[Stored items]
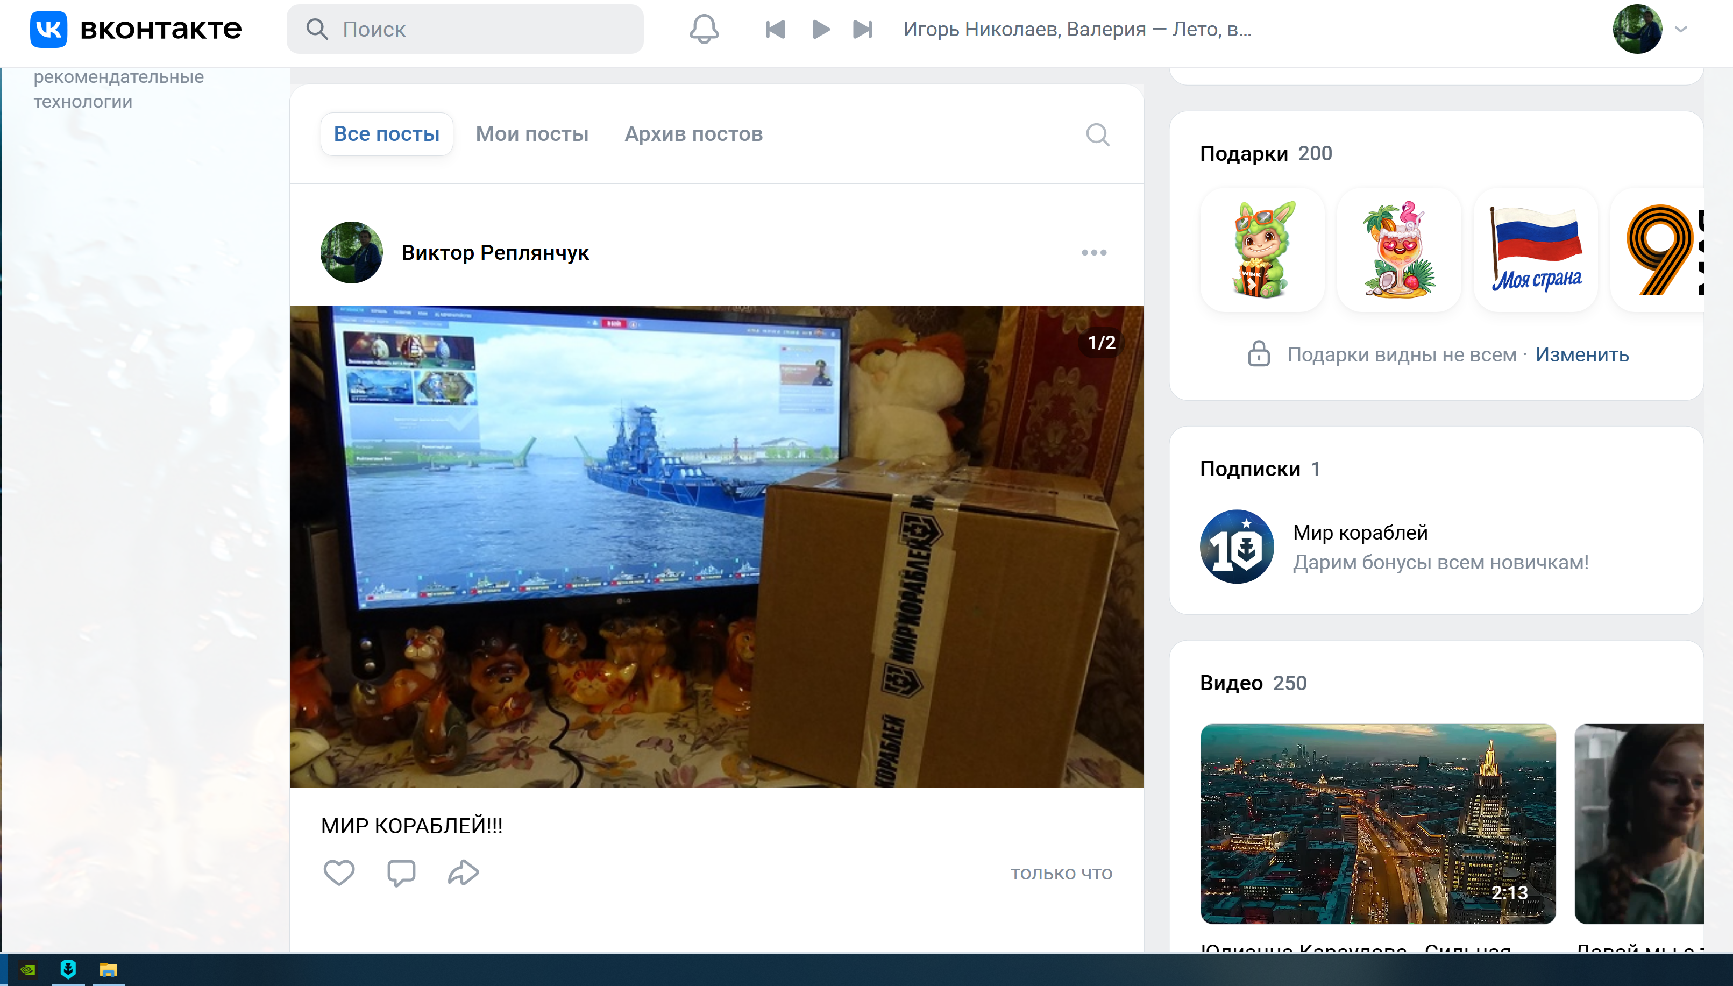Expand the profile account menu arrow
Screen dimensions: 1733x986
1681,29
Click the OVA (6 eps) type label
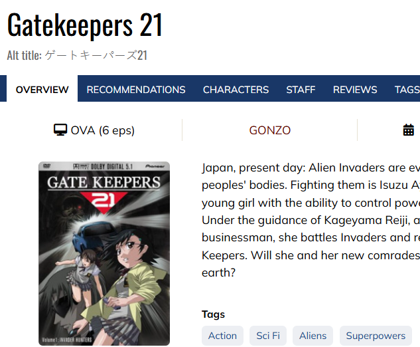The width and height of the screenshot is (420, 347). pyautogui.click(x=103, y=130)
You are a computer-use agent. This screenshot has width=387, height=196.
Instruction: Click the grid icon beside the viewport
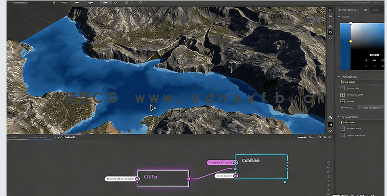330,124
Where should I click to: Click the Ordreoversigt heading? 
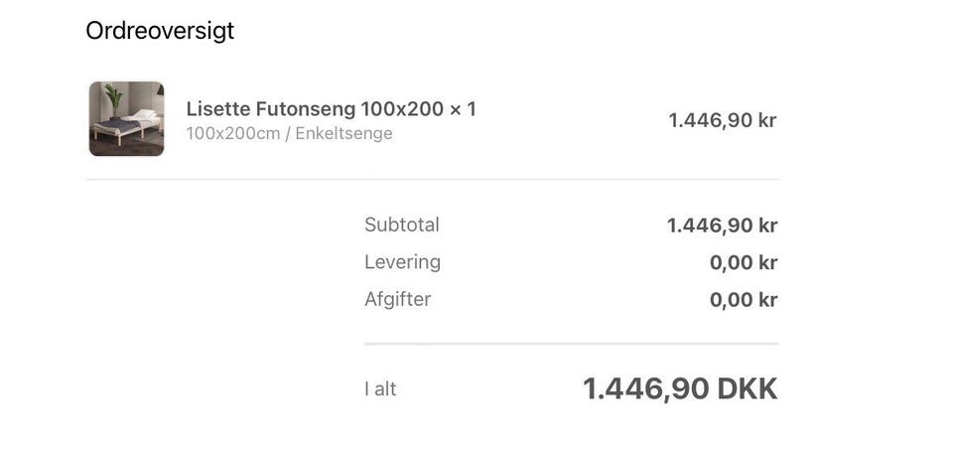[x=160, y=31]
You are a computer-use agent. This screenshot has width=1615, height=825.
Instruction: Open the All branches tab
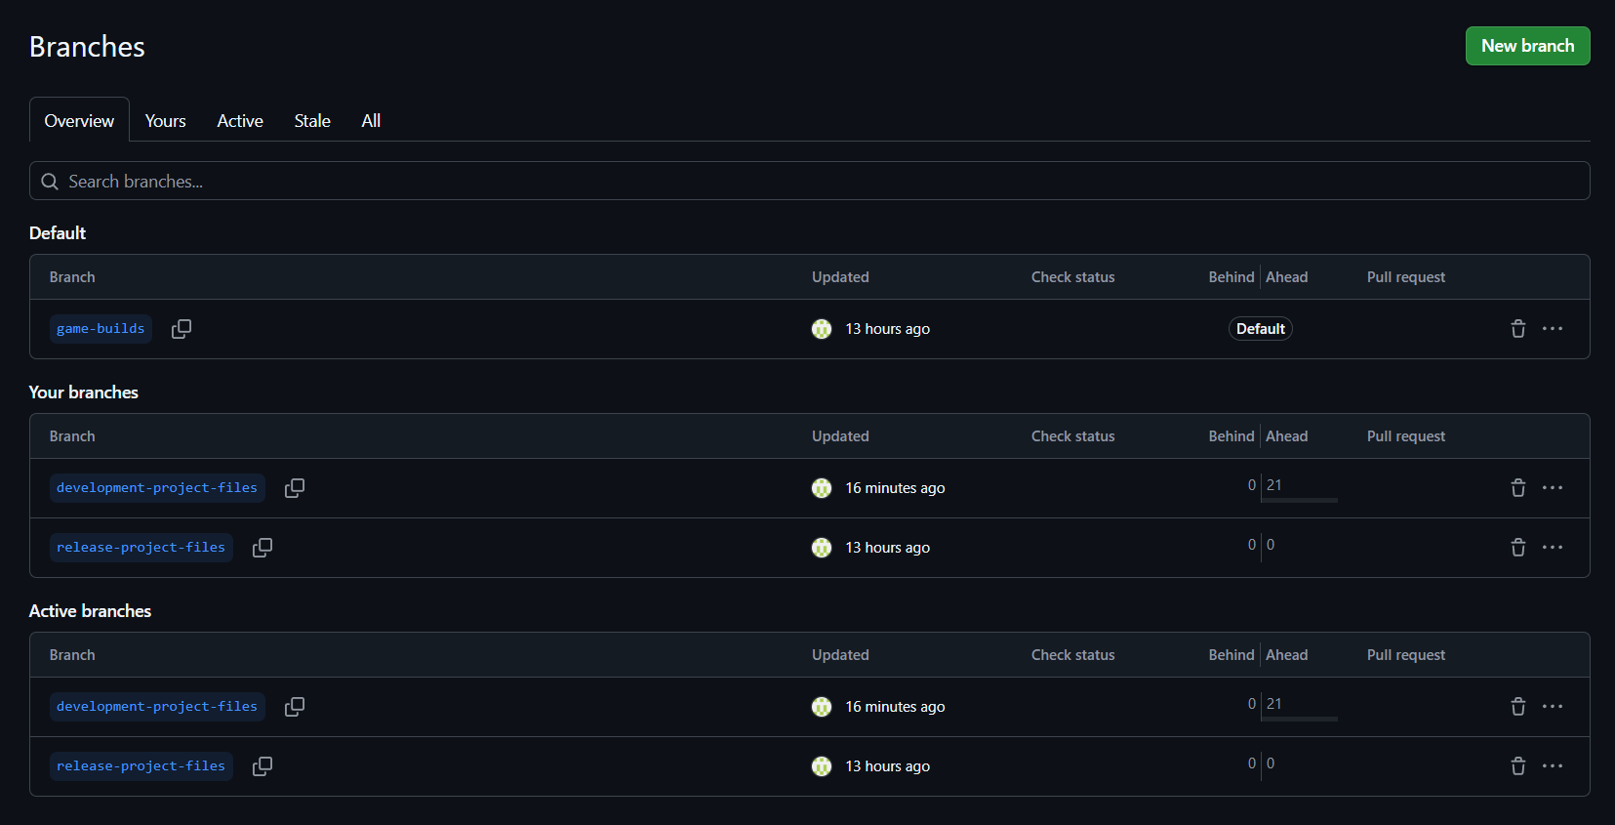371,121
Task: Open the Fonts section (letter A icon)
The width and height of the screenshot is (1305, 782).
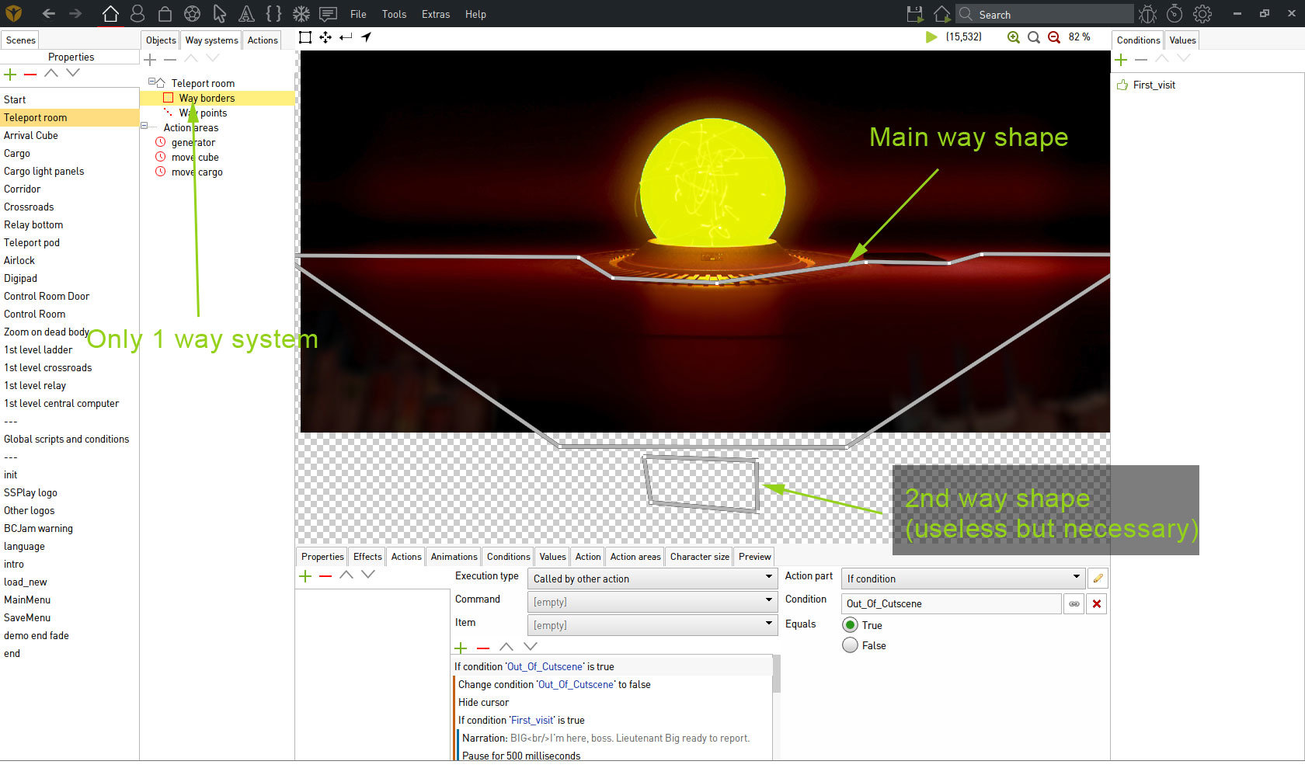Action: coord(246,14)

#### EXERCISE OBJECTIVE:
Filter the records for the string "agent" and copy every line that holds it.

#### OUTPUT BELOW:
You are a computer-use agent. This screenshot has width=387, height=196.
You are a computer-use agent. This screenshot has width=1615, height=825.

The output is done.